::: Text section :::

You can start training a supported model for semantic segmentation after you have prepared your training input(s) and output(s), as well as any required masks (see Prerequisites).

  1. Open the Deep Learning Tool, if it is not already onscreen.

    To open the Deep Learning Tool, choose Artificial Intelligence > Deep Learning Tool on the menu bar.

  2. Do one of the following, as required:
  3. Select the required model from the Model list and then click the Load button, if required.

    General information about the model appears in the Details box, while the Classes box lists the number of classes selected for the model (see Model Overview Panel).

    Note You can edit the color and name assigned to each class. You should also note that the data flow through the model is shown on the Model Editing panel show.

  4. Edit the selected model, if required (see Model Editing Panel).

    Note In most cases, you should be able to train a semantic segmentation model supplied with the Deep Learning Tool as is, without making changes to its architecture.

  5. Click the Go to Training button at the bottom of the dialog.

    The Model Training panel appears (see Model Training Panel).

  6. Do the following on the Inputs tab for each set of training data that you want to train the model with:
    • Choose your input dataset in the Input drop-down menu.

::: Records provided :::

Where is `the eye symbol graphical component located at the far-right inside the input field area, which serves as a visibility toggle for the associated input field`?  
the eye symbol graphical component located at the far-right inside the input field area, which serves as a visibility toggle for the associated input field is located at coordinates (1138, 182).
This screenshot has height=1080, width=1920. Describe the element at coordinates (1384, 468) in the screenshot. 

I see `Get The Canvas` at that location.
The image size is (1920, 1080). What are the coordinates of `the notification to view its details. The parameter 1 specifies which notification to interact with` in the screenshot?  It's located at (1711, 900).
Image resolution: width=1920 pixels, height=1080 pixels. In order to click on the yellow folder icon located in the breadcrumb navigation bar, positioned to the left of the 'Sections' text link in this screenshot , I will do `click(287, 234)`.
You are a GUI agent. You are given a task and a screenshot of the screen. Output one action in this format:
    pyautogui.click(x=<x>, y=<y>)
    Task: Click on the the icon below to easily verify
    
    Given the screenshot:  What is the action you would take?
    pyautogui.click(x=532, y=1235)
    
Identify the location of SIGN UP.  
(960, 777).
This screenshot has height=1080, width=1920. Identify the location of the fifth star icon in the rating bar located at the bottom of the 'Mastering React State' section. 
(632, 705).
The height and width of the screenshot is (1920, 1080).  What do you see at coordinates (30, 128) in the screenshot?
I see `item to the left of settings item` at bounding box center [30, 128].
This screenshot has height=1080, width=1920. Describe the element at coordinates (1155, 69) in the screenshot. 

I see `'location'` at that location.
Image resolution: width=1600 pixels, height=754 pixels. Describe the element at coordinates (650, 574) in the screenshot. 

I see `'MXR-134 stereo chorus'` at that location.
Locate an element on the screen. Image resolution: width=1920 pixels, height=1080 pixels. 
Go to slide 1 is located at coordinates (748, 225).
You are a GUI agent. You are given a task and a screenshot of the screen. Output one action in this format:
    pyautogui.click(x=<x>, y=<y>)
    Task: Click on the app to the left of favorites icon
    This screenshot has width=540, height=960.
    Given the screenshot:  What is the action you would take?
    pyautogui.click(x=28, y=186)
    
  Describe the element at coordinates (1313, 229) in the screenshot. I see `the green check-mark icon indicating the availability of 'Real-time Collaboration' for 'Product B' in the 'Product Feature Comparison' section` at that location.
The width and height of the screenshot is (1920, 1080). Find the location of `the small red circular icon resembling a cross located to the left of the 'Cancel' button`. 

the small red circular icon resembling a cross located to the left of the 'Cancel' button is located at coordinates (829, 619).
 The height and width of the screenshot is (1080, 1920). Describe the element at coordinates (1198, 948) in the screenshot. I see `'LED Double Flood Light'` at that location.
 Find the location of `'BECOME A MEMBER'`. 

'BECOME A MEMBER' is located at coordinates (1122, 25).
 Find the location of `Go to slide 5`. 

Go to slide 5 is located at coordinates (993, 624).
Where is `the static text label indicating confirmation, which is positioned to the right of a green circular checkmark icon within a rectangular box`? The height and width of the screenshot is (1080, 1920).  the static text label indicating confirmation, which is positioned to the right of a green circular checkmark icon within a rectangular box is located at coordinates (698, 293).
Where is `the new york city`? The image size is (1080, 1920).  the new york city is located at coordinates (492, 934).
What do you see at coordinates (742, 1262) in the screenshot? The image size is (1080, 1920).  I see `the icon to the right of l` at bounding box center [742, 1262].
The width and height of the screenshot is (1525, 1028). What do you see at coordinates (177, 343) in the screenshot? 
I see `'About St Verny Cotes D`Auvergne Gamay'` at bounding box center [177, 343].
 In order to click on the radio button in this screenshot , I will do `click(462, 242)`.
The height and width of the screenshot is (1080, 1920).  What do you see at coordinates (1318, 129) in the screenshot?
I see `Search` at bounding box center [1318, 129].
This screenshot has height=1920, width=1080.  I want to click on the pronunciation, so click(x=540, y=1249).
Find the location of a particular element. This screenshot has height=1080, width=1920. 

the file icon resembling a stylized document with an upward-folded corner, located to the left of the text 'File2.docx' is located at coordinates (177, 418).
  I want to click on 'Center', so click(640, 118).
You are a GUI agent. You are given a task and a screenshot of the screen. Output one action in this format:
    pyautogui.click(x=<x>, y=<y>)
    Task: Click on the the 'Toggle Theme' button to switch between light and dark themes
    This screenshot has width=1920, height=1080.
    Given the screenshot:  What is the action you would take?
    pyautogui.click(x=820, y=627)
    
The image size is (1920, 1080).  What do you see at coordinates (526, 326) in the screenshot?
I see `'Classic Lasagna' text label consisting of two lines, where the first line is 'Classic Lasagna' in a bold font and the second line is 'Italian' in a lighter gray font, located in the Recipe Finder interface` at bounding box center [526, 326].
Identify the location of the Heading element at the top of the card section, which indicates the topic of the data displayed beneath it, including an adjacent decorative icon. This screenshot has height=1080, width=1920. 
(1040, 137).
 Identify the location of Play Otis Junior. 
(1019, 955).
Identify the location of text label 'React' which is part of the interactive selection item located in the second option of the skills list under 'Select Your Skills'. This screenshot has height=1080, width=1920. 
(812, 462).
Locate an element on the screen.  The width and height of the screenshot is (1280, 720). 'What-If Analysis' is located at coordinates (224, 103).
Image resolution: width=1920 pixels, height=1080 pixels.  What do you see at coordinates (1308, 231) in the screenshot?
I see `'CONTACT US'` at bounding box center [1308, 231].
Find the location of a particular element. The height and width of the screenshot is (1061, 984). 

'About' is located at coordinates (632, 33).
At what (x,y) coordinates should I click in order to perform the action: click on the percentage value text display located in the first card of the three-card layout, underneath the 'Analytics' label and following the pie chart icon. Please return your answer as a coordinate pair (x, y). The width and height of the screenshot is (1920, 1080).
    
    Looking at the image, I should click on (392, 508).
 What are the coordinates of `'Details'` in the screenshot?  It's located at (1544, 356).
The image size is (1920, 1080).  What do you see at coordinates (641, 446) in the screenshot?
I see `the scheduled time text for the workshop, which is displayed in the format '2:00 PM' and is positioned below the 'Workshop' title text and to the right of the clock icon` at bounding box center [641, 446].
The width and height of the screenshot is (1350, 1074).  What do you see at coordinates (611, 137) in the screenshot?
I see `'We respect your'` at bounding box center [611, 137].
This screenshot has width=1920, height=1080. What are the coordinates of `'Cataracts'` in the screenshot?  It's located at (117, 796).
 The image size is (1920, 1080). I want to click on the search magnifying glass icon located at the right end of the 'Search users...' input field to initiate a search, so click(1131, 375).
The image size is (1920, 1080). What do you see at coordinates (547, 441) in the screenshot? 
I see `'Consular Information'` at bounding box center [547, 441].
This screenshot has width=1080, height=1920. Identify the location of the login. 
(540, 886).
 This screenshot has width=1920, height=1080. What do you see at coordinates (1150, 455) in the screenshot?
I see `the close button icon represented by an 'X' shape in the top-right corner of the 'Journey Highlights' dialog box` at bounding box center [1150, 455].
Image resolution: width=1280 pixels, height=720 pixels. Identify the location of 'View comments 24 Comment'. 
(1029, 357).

:::

_What to work on:_
[1] Reproduce the semantic segmentation training steps from "General information about" up to and including "Model Training Panel).".
[2] In the records, swap "What do you see" for "What is shown" in the lines from the line with "The image size is (1920, 1080). What do" up to and including the line with "center [547, 441].", and give back only those lines with nothing else altered.

_Solved problems:_
[1]
General information about the model appears in the Details box, while the Classes box lists the number of classes selected for the model (see Model Overview Panel).

    Note You can edit the color and name assigned to each class. You should also note that the data flow through the model is shown on the Model Editing panel show.

  4. Edit the selected model, if required (see Model Editing Panel).

    Note In most cases, you should be able to train a semantic segmentation model supplied with the Deep Learning Tool as is, without making changes to its architecture.

  5. Click the Go to Training button at the bottom of the dialog.

    The Model Training panel appears (see Model Training Panel).

[2]
The image size is (1920, 1080). What is shown at coordinates (547, 441) in the screenshot? 
I see `'Consular Information'` at bounding box center [547, 441].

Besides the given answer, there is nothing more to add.